EXTRACT TO READ →
=== Section Start ===

And yet, how can IT have central visibility across Cloud and data center into what they're doing and how data is being managed so they can enforce things at a central level and and govern at a central level but not get in the way of users using the data. Because ultimately, it's all about improving the productivity of the users. And again, that's where data management is important because a system like ours, for example, we basically move data without getting in the way. We never get in the path of the data. Users think the data is still there. They can use it from wherever.
All their applications continue to work, whether it's in the cloud or not, because we manage kind of providing that transparency. We have a patented way of doing that across file and object storage. And so we give IT the visibility into, hey, where is data? Who's using it? How much it's costing? Where do you want to put it? All those things IT can manage, but they are not getting the way of users. For users, users that have full access to their data, users can set, you know, rules on what they want, and they can search for data. That all is completely available to them. So it's a way for IT to collaborate with users rather than have this friction between IT needs and user needs, which are not always, you know, the same priorities.
[00:21:19] Unknown:
StreamSets' DataOps platform is the world's 1st single platform for building smart data pipelines across hybrid and multi cloud architectures. Build, run, monitor, and manage data pipelines confidently with an end to end data integration platform that's built for constant change. Amp up your productivity with an easy to navigate interface and hundreds of prebuilt connectors, and get pipelines into new hires up and running quickly with powerful, reusable components that work across batch and streaming. Once you're up and running, your smart data pipelines are resilient to data drift, those ongoing and unexpected changes in schema, semantics, and infrastructure.
Finally, 1 single pane of glass for operating and monitoring all of your data pipelines, the full transparency and control you desire for your data operations. Get started building pipelines in minutes for free at data engineering podcast.com/streamsets. The first 10 listeners that subscribe StreamSets professional tier will receive 2 months free after their 1st month. To the point of cost management and visibility, 1 of the other challenges that always comes up when you're trying to manage organization and cleanup of data is the issue of duplication or understanding, you know, who created what when.
And particularly from the duplication and replication standpoint, I'm curious how you have approached that challenge of being able to say, okay. I have this file. It lives in this flash array on premise in this data center, but now I need to be able to access it from, you know, this cloud service to be able to do some, you know, machine learning algorithm on it. And so I need to be able to copy it over to this s 3 storage location to be able to merge it with these other data assets. But then when I'm done with it, I wanna make sure it gets deleted. And just some of those complexities that come up when you do have to move data around multiple places and managing some of the latency requirements around it, the cleanup afterwards to make sure that you only have 1 sort of canonical source of truth for a data asset. And in the event that that data asset changes and it's still being used by some other system, making sure that that information gets replicated to those different places.
[00:23:30] Unknown:
Yeah. No. That's great. It's a very important use case, actually. Exactly. So we allow you to, like, search and find data and have comprised you know, maybe copy that data to a location. We have something called deep analytics actions and then manage the ongoing life cycle of that. Because to your point, otherwise there's that other copy and it's just sitting there consuming resources forever because nobody thinks about it after they finish their analysis. I mean, that's 1 thing we as humans, we're naturally we're hoarders. Right? I'm a hoarder. I never delete anything. And, you know, that's our nature. And and it's not our job all the time to ask users to go running around cleaning things up. That's a waste of their time.

=== Section End ===

ENTRIES SUPPLIED →
=== Section Start ===

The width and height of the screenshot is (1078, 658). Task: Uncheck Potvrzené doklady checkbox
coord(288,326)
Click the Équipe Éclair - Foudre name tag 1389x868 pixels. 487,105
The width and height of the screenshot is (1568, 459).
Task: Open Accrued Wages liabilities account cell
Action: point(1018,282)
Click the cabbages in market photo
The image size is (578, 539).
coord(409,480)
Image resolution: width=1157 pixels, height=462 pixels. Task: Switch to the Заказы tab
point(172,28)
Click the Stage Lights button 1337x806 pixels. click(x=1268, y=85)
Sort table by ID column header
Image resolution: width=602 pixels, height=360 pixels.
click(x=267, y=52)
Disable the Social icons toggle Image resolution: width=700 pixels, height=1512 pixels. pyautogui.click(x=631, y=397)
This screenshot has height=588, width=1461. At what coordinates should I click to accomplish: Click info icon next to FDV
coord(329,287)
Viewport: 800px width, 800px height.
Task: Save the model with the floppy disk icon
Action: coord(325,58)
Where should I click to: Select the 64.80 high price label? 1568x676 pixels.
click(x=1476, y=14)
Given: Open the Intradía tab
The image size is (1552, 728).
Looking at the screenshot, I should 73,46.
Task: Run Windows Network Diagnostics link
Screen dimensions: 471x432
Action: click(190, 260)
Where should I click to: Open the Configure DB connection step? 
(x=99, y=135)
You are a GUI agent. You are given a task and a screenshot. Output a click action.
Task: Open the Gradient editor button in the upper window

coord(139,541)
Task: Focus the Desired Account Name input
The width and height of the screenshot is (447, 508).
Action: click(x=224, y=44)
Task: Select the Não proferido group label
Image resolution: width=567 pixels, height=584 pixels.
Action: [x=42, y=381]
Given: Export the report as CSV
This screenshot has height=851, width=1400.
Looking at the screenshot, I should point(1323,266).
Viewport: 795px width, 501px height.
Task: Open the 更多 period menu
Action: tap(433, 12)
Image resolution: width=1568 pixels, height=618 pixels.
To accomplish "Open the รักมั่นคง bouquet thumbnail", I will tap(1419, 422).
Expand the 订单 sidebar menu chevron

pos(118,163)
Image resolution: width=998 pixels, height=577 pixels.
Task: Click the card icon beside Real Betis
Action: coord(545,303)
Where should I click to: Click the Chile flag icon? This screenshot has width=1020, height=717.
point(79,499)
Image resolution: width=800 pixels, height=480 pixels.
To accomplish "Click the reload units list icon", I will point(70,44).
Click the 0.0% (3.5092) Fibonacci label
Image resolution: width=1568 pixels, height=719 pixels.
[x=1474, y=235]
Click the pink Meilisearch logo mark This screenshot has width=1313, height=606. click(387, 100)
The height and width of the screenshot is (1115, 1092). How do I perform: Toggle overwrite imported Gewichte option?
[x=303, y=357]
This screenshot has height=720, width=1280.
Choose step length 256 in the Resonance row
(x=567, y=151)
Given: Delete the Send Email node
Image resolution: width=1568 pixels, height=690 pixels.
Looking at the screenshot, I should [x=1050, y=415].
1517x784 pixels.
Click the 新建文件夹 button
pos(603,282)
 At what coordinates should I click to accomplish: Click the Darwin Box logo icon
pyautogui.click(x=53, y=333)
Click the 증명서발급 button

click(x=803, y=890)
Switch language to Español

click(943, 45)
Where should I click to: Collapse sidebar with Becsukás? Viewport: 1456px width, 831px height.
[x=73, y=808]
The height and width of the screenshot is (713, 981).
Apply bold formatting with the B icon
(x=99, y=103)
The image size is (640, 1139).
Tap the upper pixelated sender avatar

=== Section End ===

EXERCISE 1 →
How would you put this sentence from the transcript on data management into Spanish: "Because ultimately, it's all about improving the productivity of the users."
EXERCISE 2 →
Could you repeat, word for word, the passage of the transcript on data management from "All their applications" up to and including "the same priorities."?

TASK SOLUTION 1 →
Porque, en última instancia, todo se trata de mejorar la productividad de los usuarios.

TASK SOLUTION 2 →
All their applications continue to work, whether it's in the cloud or not, because we manage kind of providing that transparency. We have a patented way of doing that across file and object storage. And so we give IT the visibility into, hey, where is data? Who's using it? How much it's costing? Where do you want to put it? All those things IT can manage, but they are not getting the way of users. For users, users that have full access to their data, users can set, you know, rules on what they want, and they can search for data. That all is completely available to them. So it's a way for IT to collaborate with users rather than have this friction between IT needs and user needs, which are not always, you know, the same priorities.